Excerpted text:
━━━━━━━━━━━━━━━━━━━━━━━━━━━━━━

The extent of the banking crisis in the United States is still uncertain, but the risk of contagion in Brazilian financial institutions is considered low, according to experts interviewed by Valor. In addition to local banks having good capitalization and liquidity ratios, their exposure to the American market is small.

The crisis could have other effects in Brazil, mainly due to an increase in risk aversion, which could affect the exchange rate and lead to an even lower appetite for emerging market assets among investors. Another channel would be through commodity prices, if there is a deeper recession than expected in the United States.

Caio Megale, Chief Economist of XP and former Secretary of Development of Industry and Commerce at the Ministry of Economy, says that for now it is not possible to know if the problems at Silicon Valley Bank (SVB) will affect other larger banks in the US. "We may be sitting on a house of cards, and SVB was the first card to fall, or it may be that all of this passes and in a week we forget what this bank was," he says.

━━━━━━━━━━━━━━━━━━━━━━━━━━━━━━

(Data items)
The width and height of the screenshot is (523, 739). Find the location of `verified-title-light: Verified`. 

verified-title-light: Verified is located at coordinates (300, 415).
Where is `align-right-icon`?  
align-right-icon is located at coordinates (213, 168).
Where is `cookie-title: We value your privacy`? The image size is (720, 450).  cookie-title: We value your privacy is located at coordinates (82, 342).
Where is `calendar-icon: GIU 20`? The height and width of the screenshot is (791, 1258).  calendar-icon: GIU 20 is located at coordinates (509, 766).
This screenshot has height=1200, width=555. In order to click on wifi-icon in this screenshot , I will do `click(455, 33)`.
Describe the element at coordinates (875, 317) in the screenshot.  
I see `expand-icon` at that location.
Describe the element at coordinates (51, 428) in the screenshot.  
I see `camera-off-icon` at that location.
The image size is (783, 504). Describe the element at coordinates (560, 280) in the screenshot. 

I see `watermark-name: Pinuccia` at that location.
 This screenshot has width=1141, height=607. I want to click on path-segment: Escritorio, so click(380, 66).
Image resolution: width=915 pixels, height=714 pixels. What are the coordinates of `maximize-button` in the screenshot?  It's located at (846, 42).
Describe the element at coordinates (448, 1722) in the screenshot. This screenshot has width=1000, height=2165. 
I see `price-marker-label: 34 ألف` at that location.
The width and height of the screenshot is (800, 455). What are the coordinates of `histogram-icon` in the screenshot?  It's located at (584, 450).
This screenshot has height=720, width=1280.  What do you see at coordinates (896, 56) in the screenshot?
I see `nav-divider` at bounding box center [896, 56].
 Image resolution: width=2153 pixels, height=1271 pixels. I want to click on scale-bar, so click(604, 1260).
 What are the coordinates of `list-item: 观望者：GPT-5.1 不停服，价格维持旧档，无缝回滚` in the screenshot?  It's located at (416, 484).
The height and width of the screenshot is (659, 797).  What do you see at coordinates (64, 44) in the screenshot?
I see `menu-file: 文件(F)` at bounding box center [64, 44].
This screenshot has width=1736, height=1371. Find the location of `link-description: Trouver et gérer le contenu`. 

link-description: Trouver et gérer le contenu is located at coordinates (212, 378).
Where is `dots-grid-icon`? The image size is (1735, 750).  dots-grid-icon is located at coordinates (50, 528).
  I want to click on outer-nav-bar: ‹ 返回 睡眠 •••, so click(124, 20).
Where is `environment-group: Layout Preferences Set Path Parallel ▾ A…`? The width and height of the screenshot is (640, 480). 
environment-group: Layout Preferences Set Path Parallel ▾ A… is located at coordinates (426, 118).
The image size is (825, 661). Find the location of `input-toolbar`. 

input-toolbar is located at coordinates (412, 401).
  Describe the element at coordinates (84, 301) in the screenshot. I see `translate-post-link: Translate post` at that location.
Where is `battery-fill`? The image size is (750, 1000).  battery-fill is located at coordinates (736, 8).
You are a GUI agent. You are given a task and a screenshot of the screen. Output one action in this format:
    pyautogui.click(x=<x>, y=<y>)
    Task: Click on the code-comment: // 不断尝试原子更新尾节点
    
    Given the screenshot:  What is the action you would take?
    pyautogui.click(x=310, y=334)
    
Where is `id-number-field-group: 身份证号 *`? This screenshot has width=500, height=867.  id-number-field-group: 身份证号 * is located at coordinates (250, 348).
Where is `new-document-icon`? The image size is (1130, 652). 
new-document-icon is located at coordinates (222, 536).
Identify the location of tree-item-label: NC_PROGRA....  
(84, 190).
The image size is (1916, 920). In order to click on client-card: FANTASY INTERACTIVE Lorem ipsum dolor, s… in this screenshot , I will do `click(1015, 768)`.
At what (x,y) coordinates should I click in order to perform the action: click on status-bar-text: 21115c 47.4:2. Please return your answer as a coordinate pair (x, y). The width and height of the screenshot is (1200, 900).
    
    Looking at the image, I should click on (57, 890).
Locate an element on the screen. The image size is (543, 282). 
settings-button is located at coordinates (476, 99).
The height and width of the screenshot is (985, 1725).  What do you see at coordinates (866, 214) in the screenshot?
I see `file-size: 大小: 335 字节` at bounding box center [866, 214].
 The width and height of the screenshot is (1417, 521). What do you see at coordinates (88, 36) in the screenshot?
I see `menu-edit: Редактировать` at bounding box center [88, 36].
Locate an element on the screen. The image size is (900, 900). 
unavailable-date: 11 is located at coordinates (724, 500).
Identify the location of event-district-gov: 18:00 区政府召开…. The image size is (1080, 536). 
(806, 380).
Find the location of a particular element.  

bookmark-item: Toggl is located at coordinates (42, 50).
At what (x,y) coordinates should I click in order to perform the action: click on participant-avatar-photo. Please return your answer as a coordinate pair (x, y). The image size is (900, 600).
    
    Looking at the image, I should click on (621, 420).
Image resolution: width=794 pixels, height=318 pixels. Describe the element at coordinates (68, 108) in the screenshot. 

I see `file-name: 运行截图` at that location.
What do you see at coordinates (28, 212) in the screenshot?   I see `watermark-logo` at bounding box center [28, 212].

━━━━━━━━━━━━━━━━━━━━━━━━━━━━━━

Exercise set:
A. From the data items, copy the lines starting with the line that contains "You are a GUI" up to and including the line that contains "Task: Click on".
B. Proceed with the article on the U.S. banking crisis and its effects on Brazil, picking up after its last sentence.
The article on the banking crisis and the data items are unrelated materials.

Answers provided:
A.
You are a GUI agent. You are given a task and a screenshot of the screen. Output one action in this format:
    pyautogui.click(x=<x>, y=<y>)
    Task: Click on the code-comment: // 不断尝试原子更新尾节点

B.
According to Megale, US authorities acted quickly and did what they had to do to stop the problem. For the economist, unlike the 2008 crisis, when the American real estate market had serious structural problems, SVB's difficulty now was a classic case of poor financial management, of mismatching between assets and liabilities.

Lawyer Jairo Saddi, former president of the Credit Guarantee Fund (FGC), does not believe there will be a banking crisis in the US. Firstly, due to the relatively small volume of assets at SVB, and secondly, because the risk of contagion by reputation seems remote. Nonetheless, he believes that authorities having saved all depositors, even those with amounts above the limit of $250,000 covered by the Federal Deposit Insurance Corporation (FDIC), sends the wrong message and creates a moral hazard. "Given that they will save everyone, it creates the wrong incentive, that every investor can invest however they want and still be saved," he says.

An important difference from the 2008 financial crisis is that, because of it, Basel III rules - which increased bank capital requirements - and other regulatory advances are in effect today. However, some experts say that these tools should have prevented SVB's mismatch of assets and liabilities from going unnoticed by authorities.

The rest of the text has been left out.